* _Instructions for the task_: The full listing, written out exactly and without images, is the expected result.

++++++++++

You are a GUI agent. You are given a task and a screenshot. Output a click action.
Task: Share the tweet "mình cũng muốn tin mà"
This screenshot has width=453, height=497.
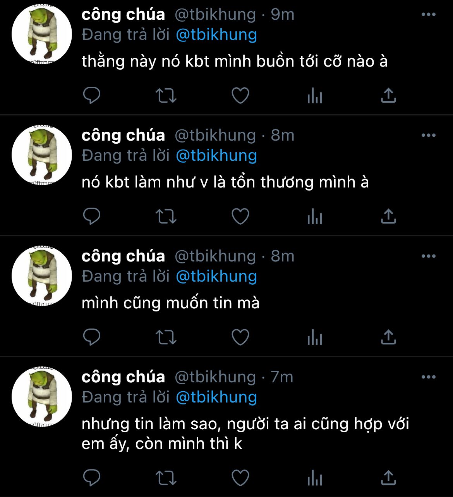point(388,337)
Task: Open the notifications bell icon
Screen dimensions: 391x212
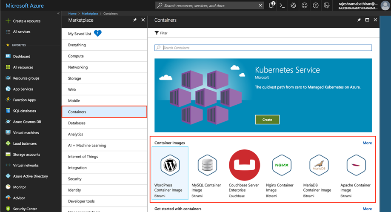Action: 271,5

++++++++++

* _Answer below_:
You are a GUI agent. You are given a task and a screenshot. Output a click action.
Task: Share the tweet "mình cũng muốn tin mà"
This screenshot has width=453, height=497.
point(388,337)
Task: Open the notifications bell icon
Screen dimensions: 391x212
Action: 271,5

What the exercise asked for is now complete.